## WHAT YOU WILL DO:
Given the entries that follow, write out exactly the lines starting at the one containing "This screenshot has width=610, height=439." and ending at the one containing "You are a computer-use agent. This", both ends included, and only those.

## DATA SUPPLIED:
-=-=-=-=-

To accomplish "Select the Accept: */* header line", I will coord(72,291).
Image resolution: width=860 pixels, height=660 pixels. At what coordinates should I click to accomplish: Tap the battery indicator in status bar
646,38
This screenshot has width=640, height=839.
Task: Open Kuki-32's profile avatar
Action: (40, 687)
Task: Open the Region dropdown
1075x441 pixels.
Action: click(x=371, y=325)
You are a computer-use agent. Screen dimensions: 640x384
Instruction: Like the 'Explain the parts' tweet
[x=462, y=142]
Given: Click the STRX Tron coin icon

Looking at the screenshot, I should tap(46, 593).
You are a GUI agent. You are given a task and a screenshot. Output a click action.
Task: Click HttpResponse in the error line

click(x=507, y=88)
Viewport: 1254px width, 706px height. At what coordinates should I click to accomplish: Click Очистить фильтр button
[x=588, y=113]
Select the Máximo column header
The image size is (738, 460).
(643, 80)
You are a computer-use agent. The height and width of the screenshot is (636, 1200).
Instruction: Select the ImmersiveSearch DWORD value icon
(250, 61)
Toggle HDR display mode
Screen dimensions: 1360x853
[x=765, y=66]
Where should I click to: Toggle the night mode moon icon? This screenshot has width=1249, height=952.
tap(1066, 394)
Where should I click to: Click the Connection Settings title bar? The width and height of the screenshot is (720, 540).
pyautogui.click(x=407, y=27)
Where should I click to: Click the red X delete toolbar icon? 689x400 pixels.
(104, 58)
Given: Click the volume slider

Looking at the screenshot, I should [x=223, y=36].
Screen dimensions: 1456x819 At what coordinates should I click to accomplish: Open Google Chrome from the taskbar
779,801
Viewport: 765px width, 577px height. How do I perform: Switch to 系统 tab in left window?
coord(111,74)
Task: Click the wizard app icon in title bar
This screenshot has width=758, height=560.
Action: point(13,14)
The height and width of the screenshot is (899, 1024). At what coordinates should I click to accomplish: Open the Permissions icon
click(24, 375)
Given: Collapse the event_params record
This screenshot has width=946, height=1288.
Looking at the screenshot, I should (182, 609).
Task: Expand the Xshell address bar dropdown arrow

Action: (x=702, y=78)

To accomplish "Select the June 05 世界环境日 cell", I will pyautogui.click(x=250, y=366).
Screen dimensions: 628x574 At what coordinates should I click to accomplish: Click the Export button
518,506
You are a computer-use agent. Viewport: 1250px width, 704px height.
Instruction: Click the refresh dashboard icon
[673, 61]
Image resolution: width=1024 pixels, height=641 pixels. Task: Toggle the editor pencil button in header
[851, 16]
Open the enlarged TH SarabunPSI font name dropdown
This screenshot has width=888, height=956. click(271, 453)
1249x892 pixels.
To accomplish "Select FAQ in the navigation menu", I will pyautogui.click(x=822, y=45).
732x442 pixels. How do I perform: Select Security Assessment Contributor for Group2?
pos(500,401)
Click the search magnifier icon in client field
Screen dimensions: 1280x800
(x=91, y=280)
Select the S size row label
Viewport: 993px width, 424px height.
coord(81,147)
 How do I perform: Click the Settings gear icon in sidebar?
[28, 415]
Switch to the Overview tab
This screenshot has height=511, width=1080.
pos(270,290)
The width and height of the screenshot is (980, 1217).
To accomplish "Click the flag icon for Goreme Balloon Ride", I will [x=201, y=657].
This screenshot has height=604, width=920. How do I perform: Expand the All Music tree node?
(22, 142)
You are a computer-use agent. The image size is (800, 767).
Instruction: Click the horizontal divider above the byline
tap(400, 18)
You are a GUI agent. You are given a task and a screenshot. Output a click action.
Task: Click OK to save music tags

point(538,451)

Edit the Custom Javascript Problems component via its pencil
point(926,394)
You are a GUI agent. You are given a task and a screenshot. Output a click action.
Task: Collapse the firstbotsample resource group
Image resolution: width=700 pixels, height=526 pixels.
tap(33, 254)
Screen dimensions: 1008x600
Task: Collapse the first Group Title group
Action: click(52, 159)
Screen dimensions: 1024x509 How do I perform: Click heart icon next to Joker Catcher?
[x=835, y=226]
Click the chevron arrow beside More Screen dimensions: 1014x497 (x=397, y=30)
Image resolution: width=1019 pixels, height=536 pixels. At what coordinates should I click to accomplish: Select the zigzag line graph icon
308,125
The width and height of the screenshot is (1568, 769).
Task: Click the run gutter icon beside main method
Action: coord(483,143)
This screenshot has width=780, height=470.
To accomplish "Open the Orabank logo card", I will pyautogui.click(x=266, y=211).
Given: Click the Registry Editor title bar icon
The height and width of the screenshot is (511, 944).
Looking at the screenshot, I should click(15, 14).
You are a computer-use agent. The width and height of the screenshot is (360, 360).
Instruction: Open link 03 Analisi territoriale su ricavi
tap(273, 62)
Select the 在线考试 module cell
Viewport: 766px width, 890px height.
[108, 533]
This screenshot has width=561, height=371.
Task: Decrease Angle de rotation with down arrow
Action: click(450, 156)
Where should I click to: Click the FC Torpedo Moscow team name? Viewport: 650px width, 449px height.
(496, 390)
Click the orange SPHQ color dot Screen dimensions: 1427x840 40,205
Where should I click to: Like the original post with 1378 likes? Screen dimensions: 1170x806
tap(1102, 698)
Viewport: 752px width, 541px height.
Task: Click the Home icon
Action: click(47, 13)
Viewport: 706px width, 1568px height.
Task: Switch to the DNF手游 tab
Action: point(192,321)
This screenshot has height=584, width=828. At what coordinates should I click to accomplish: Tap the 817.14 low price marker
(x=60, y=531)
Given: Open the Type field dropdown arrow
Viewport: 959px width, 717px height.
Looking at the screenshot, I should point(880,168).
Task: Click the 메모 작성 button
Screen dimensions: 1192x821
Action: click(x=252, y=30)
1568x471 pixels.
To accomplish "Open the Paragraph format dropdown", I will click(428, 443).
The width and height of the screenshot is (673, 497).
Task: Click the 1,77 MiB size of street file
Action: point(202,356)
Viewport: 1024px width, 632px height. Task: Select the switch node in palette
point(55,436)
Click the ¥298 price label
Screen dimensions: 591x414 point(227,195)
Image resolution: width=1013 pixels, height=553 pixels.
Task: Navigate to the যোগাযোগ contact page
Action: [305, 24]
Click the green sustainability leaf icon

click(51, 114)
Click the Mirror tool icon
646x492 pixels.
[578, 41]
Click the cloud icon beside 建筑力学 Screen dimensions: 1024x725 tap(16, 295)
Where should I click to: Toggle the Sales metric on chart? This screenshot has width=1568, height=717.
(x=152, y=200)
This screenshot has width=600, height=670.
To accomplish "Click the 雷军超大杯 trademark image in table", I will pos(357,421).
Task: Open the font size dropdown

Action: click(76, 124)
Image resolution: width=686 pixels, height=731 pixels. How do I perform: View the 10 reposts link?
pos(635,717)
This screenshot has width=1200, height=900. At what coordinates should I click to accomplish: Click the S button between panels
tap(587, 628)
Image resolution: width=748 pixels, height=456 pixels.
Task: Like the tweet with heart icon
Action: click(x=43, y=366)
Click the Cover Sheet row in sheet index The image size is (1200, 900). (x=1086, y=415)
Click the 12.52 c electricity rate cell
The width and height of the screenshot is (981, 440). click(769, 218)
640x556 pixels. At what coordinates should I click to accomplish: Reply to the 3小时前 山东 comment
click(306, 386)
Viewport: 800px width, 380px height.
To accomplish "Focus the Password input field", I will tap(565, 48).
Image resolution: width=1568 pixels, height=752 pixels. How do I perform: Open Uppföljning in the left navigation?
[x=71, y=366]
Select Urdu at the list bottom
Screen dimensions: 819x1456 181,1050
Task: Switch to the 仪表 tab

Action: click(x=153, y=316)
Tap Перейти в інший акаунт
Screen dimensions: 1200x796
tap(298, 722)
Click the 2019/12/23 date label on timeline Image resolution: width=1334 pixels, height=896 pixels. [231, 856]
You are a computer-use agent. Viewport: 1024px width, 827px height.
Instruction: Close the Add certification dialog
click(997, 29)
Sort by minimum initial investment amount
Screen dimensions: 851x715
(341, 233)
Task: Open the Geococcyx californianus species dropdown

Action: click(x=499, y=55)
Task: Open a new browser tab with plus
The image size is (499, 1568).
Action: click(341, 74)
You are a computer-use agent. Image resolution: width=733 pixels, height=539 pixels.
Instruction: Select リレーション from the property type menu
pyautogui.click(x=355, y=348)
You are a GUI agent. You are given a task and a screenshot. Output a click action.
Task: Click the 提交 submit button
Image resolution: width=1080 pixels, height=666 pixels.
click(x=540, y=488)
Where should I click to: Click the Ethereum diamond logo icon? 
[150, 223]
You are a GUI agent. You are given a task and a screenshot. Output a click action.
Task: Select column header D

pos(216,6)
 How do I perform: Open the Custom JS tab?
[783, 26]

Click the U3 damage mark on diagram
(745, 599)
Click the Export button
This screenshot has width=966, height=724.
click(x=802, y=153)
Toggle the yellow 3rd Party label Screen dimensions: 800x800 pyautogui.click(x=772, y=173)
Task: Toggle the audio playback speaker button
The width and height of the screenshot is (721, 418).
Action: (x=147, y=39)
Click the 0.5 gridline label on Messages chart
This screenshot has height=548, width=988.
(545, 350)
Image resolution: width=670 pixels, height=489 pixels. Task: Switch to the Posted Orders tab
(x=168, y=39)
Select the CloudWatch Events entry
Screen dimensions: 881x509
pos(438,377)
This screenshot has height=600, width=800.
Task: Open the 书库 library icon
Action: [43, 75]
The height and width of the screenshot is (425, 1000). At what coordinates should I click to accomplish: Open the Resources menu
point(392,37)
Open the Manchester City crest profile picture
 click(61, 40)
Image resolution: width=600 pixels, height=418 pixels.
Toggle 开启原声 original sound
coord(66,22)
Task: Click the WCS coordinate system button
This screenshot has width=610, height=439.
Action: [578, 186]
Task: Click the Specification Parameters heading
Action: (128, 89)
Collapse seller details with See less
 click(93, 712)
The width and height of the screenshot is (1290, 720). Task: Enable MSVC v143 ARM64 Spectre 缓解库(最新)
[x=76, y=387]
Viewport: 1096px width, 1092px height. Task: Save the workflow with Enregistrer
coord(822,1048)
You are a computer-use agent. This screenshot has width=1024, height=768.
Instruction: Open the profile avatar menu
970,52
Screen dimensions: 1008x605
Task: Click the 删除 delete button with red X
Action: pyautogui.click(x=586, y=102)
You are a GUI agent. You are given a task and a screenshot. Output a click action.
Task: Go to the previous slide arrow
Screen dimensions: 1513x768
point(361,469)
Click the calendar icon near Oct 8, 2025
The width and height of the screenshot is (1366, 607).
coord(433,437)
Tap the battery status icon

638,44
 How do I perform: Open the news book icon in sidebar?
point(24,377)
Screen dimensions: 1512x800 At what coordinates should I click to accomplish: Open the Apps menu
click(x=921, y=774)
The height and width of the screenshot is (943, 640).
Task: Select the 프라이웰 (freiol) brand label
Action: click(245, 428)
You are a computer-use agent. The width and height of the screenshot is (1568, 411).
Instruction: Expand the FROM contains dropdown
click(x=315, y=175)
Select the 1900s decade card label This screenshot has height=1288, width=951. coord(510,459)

-=-=-=-=-

## RESPONSE BELOW:
This screenshot has width=610, height=439.
Action: [578, 186]
Task: Click the Specification Parameters heading
Action: (128, 89)
Collapse seller details with See less
 click(93, 712)
The width and height of the screenshot is (1290, 720). Task: Enable MSVC v143 ARM64 Spectre 缓解库(最新)
[x=76, y=387]
Viewport: 1096px width, 1092px height. Task: Save the workflow with Enregistrer
coord(822,1048)
You are a computer-use agent. This screenshot has width=1024, height=768.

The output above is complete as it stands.